EXCERPTED TEXT ->
- - -

Yeah, organizing work in such a way that you can make isolated, incremental change requires a nontrivial amount creativity and discipline, and that takes time like you say.

But, I do believe it pays off in the form of a higher quality end-product (fewer bugs, more testable/legible components, more extensible), which saves you time in the long run.


I disagree. It's coder malpractice. There is something to be said for a quick solution that just gets the job done. But each one of the updates described would take more work than just implementing SQLite or similar. Sure, on the outset, do something quick and dirty. By the second or third iteration, any legitimate developer should have switched to a database solution. Creating technical debt for no reason or invalid reasons is just a good way to setup your company for failure.


On the other hand, other sorts of devs would probably not be entertained having to maintain a in-house database some unchained dev decided to introduce into the stack one day for "reasons." That tech debt will compound until it becomes more of a liability.. hopefully the product brings in enough money so that the in-house database can continue to be supported or removed.

- - -

EXCERPTED RECORDS ->
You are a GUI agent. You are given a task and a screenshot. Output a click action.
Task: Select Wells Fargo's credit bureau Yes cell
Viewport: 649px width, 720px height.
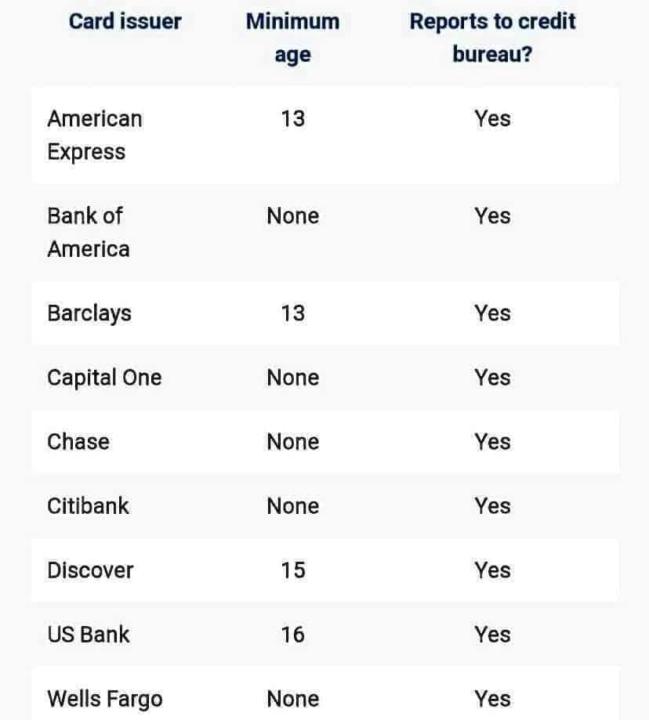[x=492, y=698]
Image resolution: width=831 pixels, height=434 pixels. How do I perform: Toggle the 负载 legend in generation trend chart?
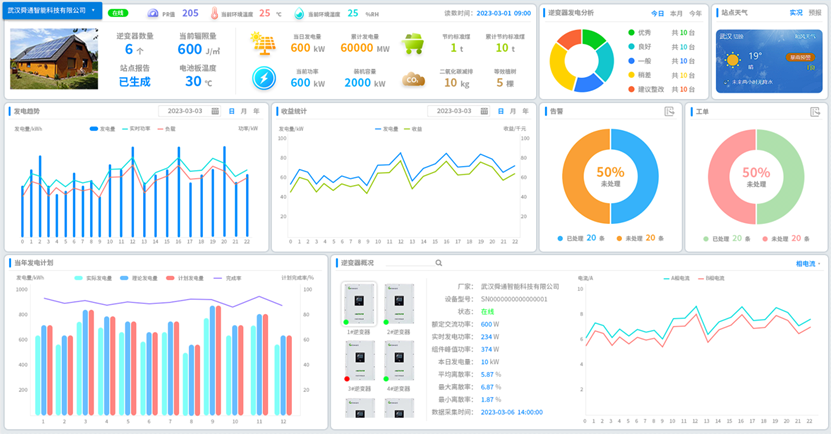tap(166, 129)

- - -

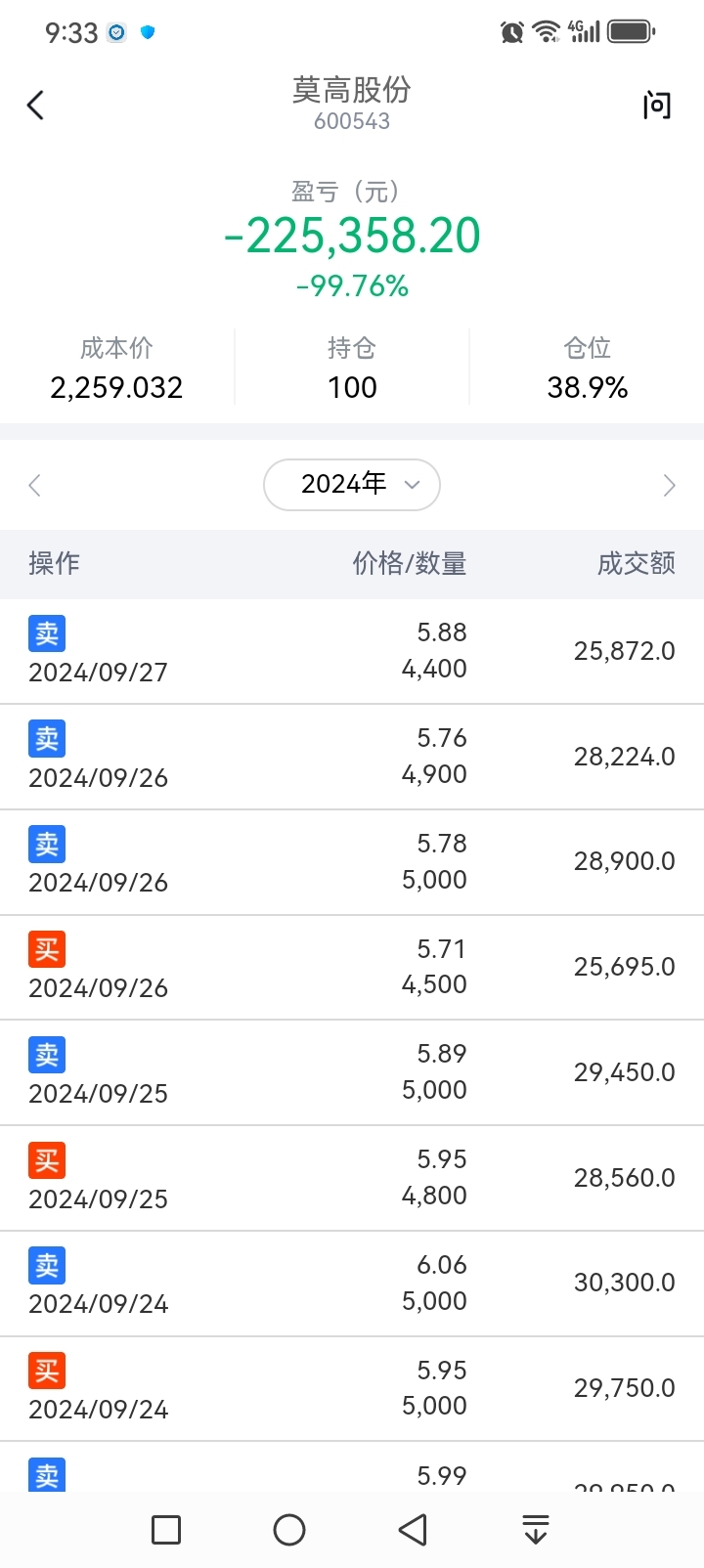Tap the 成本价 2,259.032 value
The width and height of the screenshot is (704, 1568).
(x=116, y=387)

- - -

WHAT YOU NEED TO DO ->
1. According to the excerpt on technical debt, by which iteration should any legitimate developer have switched to a database solution?
2. Transcribe the excerpt on technical debt between "Yeah, organizing work" and "like you say.", inclusive.
These records come from a separate source unrelated to the excerpt.

PER-TASK OUTPUTS ->
1. By the second or third iteration.

2.
Yeah, organizing work in such a way that you can make isolated, incremental change requires a nontrivial amount creativity and discipline, and that takes time like you say.